ROANOKE TIMES

                         Roanoke Times
                 Copyright (c) 1995, Landmark Communications, Inc.

DATE: MONDAY, February 15, 1993                   TAG: 9302150016
SECTION: NATIONAL/INTERNATIONAL                    PAGE: A7   EDITION: METRO 
SOURCE: Associated Press
DATELINE: PRAGUE, CZECH REPUBLIC                                LENGTH: Medium


CZECH AIR `UNBREATHABLE' GOVERNMENT CALLS BOHEMIA POLLUTION A NATURAL DISASTER

Children have "smog holidays" this week in pollution-stricken northern Bohemia, where some scientists say breathing the air is like smoking 10 cigarettes a day.

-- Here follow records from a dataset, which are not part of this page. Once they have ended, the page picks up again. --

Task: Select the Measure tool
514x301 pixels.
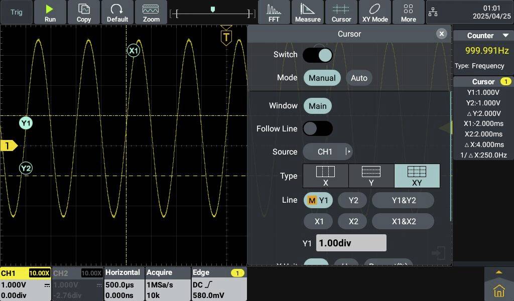Action: click(x=308, y=11)
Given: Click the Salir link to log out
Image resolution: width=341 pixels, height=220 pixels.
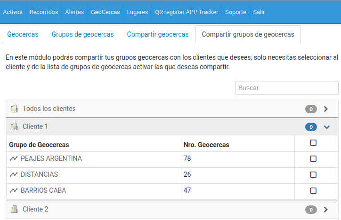Looking at the screenshot, I should click(259, 12).
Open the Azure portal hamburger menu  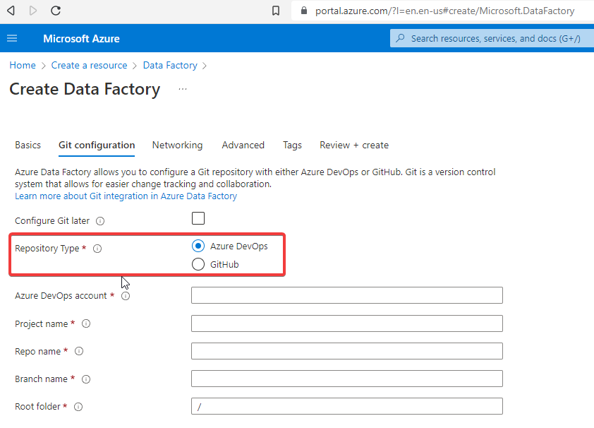point(12,38)
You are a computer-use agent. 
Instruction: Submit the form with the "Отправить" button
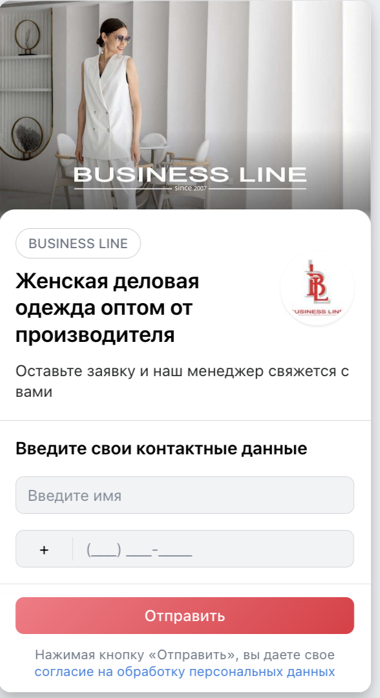185,616
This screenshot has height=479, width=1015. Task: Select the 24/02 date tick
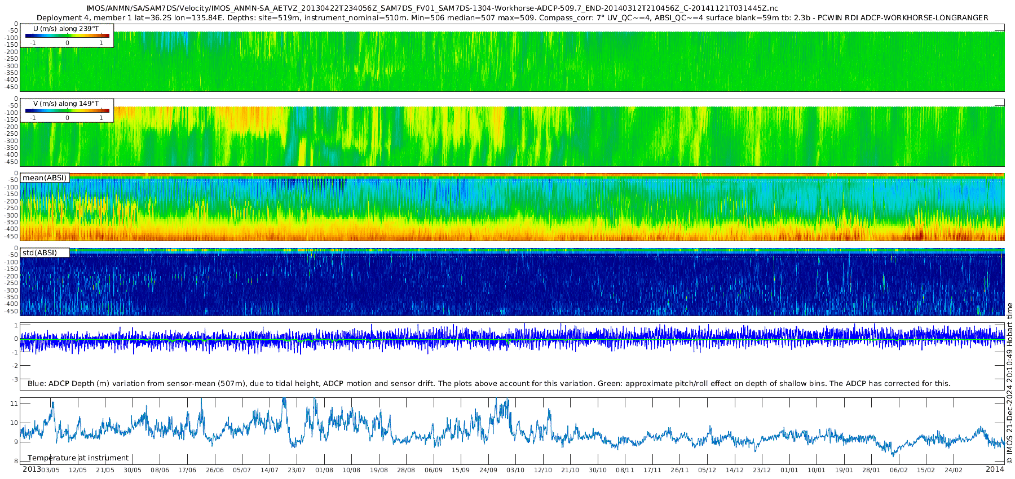point(954,470)
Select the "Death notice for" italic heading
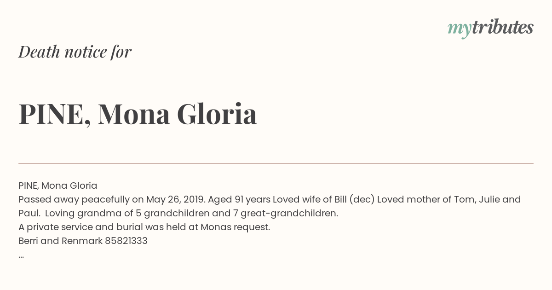 tap(75, 52)
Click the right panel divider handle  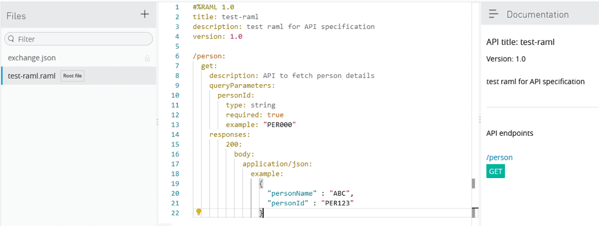click(480, 120)
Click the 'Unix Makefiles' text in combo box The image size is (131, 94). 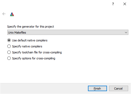[17, 33]
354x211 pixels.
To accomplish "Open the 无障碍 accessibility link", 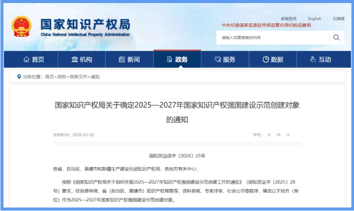I will coord(338,19).
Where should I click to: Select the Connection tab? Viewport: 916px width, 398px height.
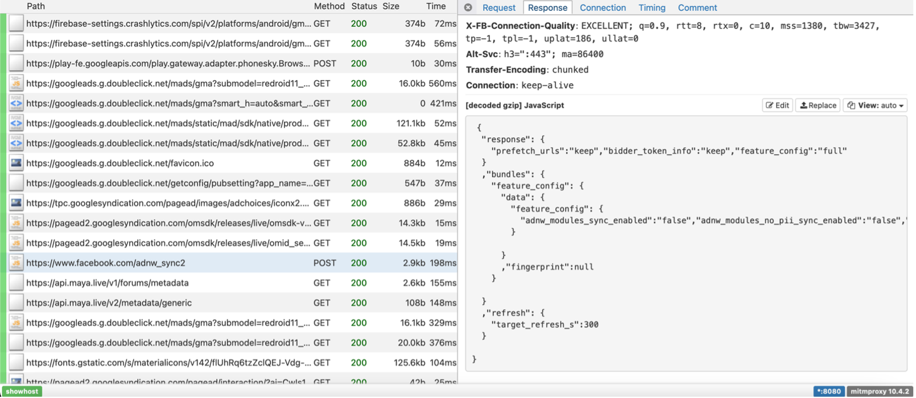(603, 7)
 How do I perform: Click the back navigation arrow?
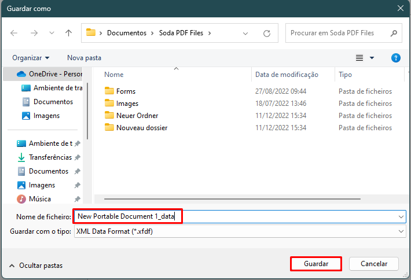[14, 33]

The legacy of environmental neglect under the Communists is haunting the newly independent Czech Republic, which has declared the region of 1 million people an environmental disaster.

For five days, weather conditions have kept the Czech industrial belt shrouded in heavy smog caused by sulfur dioxide from low-grade brown coal burned in power, heating and chemical plants.

Outraged environmentalists have mounted demonstrations, traffic in the capital was banned, and some pregnant women have been evacuated for fear of the pollution's effect on the unborn.

Schoolchildren have been told to stay home today and Tuesday. Authorities hope the pollution will begin to dissipate Wednesday, with a predicted shift in weather conditions.

On Sunday, seven of 13 monitoring stations in the region registered sulfur dioxide levels above a threshold defined in 1991 legislation as a "natural disaster." Peak levels have been as high as four times the "disaster" rate and are more than 10 times higher than the standard considered safe by scientists, the news agency CTK reported.

Dealing with the ecological disaster is posing dilemmas for the new government.

In a landlocked country with no oil or hydroelectric resources, completing a nuclear power plant near the southern border with Austria would appear the fastest way to end dependence on northern Bohemia's coal-fired power stations.

But Austria, which voted against using nuclear power in 1978, is sure to protest if the plant at Temelin goes on line. As a major trading partner, its objections could carry weight.

And in northern Bohemia, where heavy industry has been clobbered by capitalist economic reforms, 15,000 more jobs could be lost if the area's coal-fired plants are shut down, according to the industrial lobby.

The region's once-famous forests started dying in the 1960s from years of pollution, and once-wooded hills are now as barren as moonscapes.

President Vaclav Havel, in his regular Sunday radio address, called the smog "a horrible thing that cannot be solved overnight."

"Those people breathe unbreathable air, but they will have to breathe it for a little while longer," he added.